GIVEN PROBLEM:
Recast the lines below, everything from the first line down through the line containing "pyautogui.click(x=40, y=74)", both ends included, as a Markdown table with the columns "Row" and "Line". Omit blank lines and leave the pictures out.
#### DATA PROVIDED
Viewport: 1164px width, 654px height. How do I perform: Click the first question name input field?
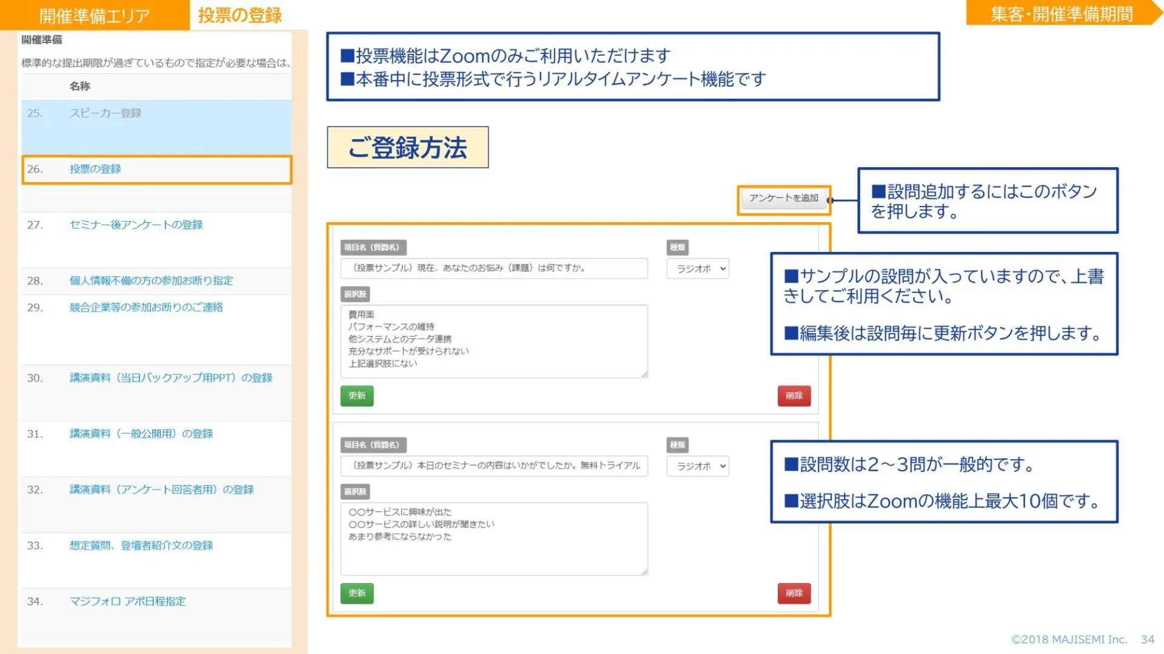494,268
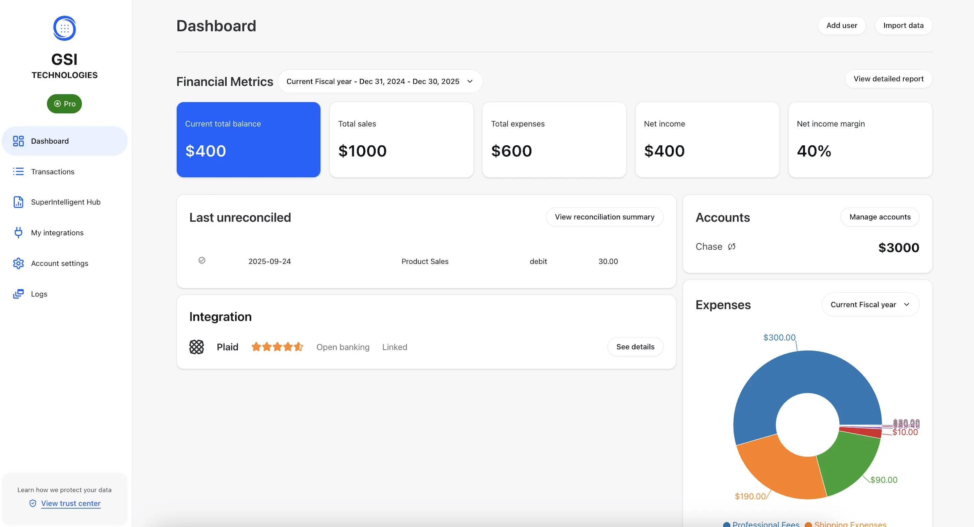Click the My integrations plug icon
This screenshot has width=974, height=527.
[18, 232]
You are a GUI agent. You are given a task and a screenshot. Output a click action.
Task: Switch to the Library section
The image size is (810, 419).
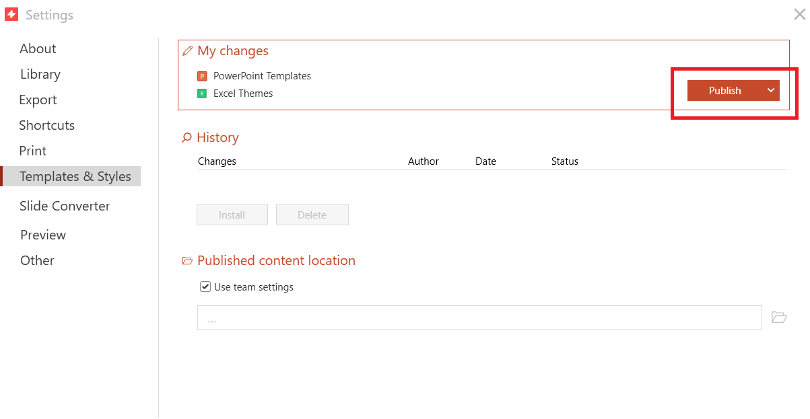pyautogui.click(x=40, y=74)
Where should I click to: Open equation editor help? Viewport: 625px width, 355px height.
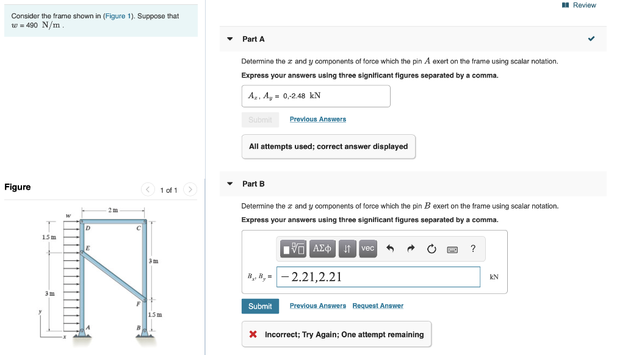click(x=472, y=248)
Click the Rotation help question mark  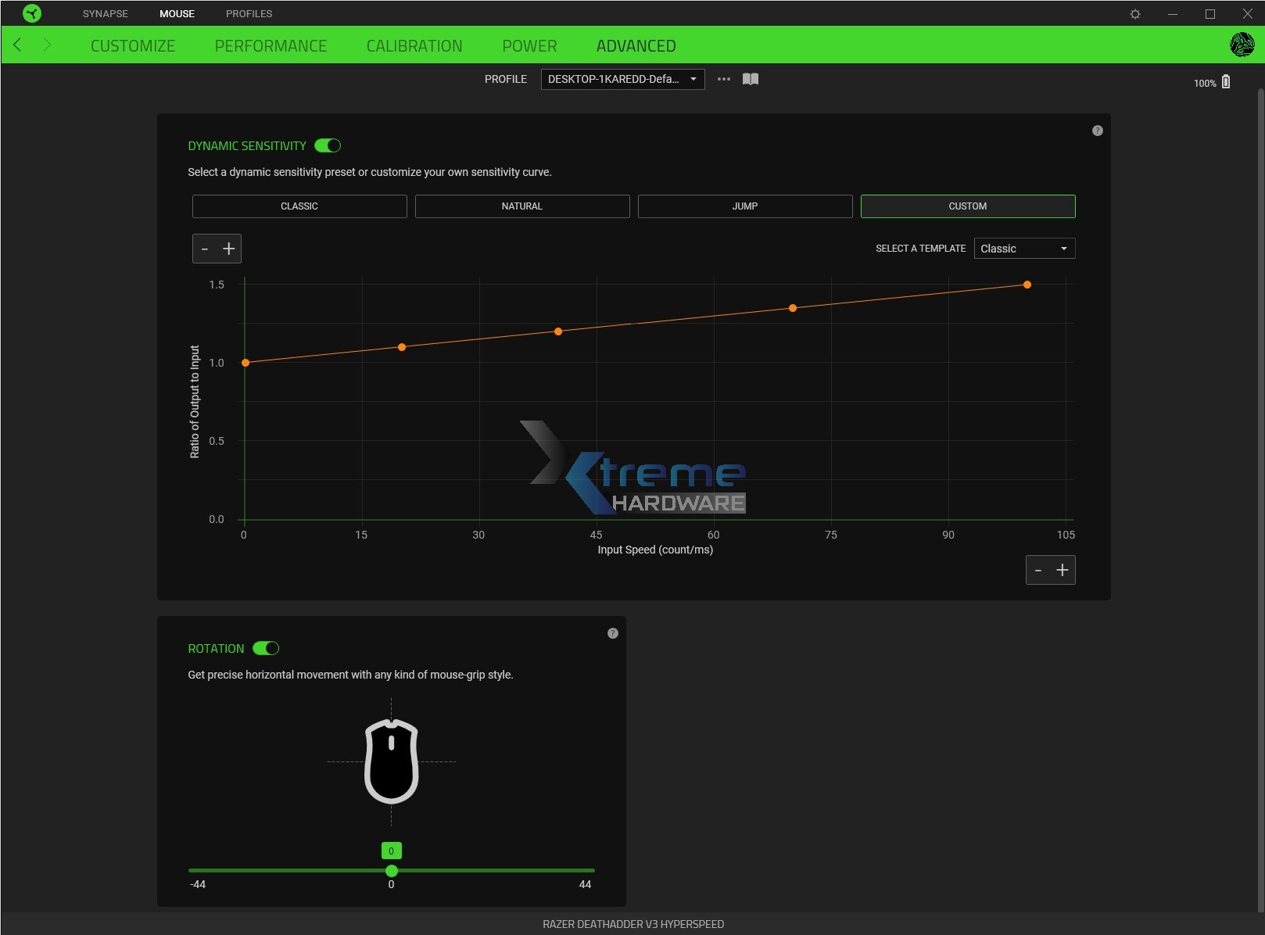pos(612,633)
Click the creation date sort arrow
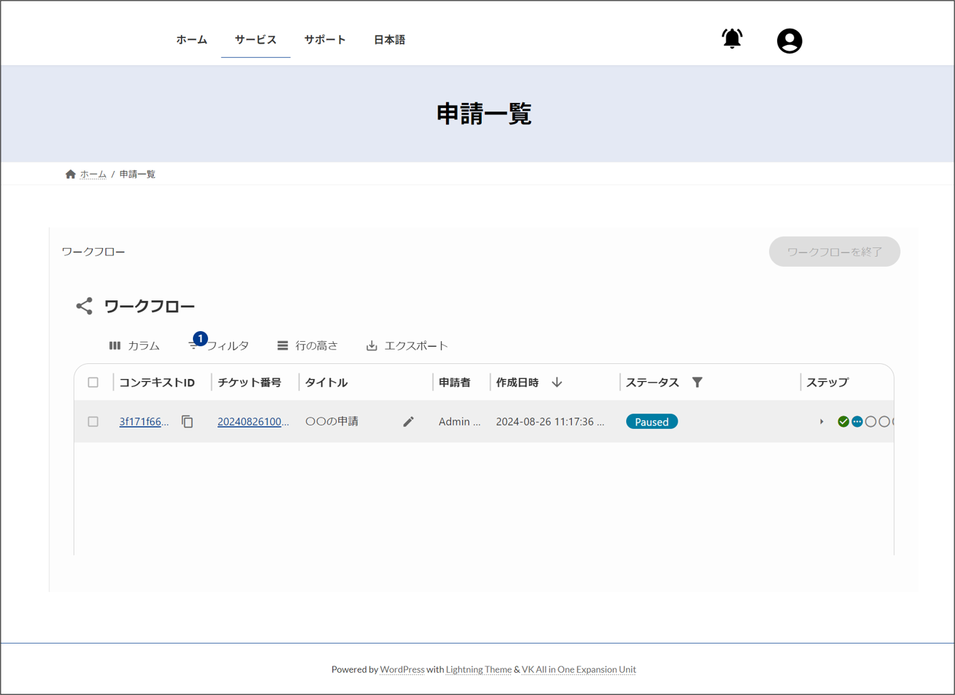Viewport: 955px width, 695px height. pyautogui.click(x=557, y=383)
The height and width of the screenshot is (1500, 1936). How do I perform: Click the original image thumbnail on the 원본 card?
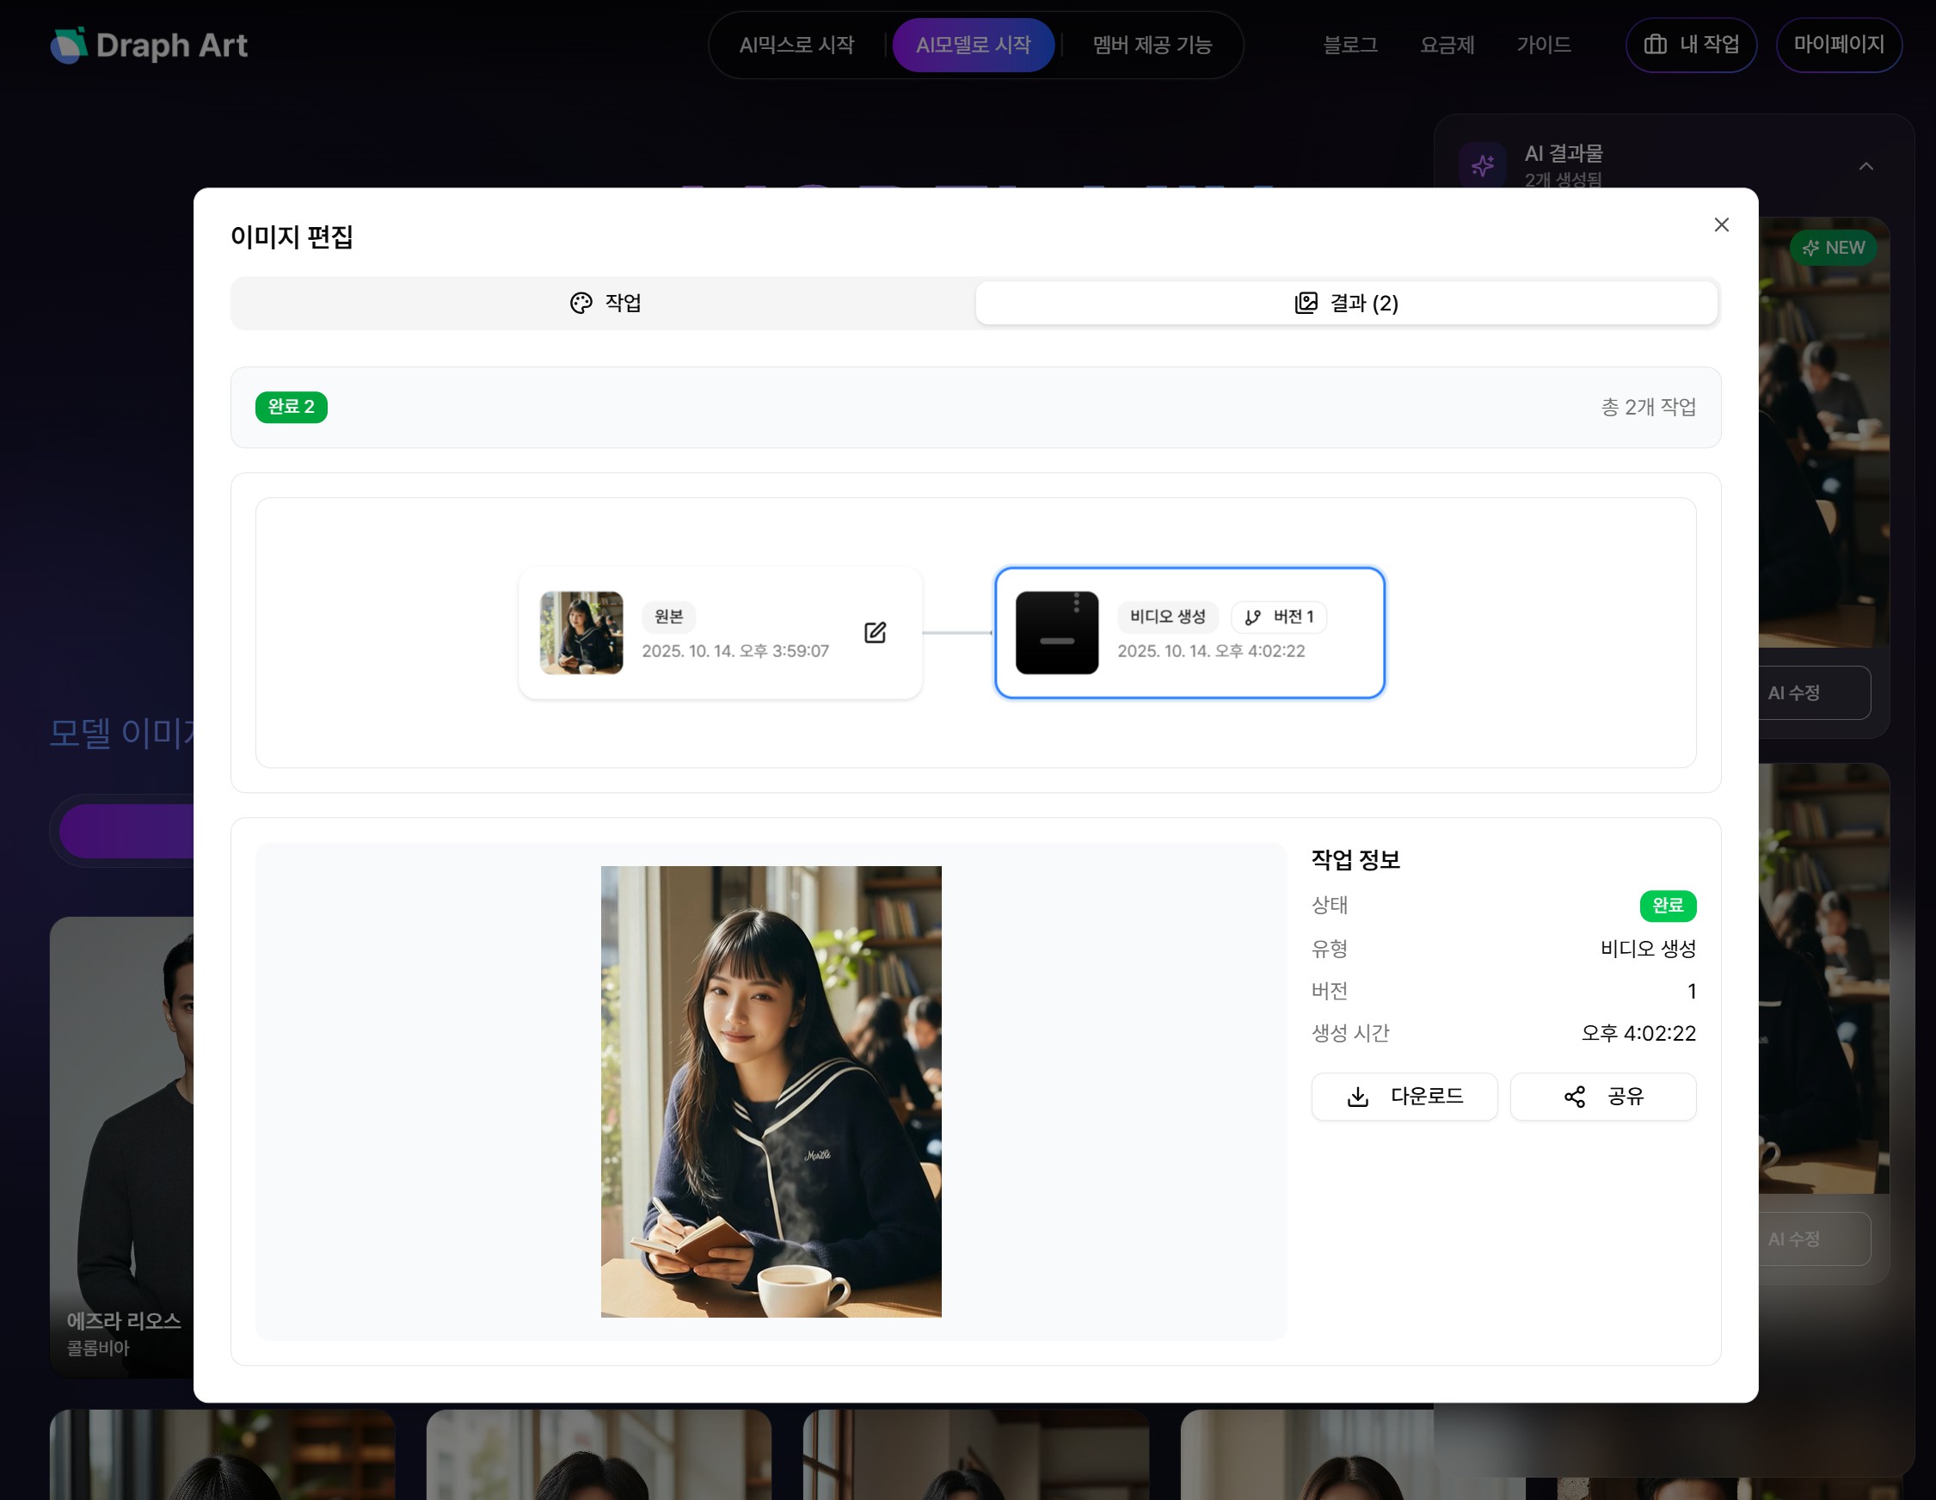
########
EXERCISE SOLUTION:
| Row | Line |
|---|---|
| 1 | Viewport: 1164px width, 654px height. How do I perform: Click the first question name input field? |
| 2 | 494,268 |
| 3 | Click the My integrations plug icon |
| 4 | This screenshot has width=974, height=527. |
| 5 | [18, 232] |
| 6 | You are a GUI agent. You are given a task and a screenshot. Output a click action. |
| 7 | Task: Switch to the Library section |
| 8 | The image size is (810, 419). |
| 9 | pyautogui.click(x=40, y=74) |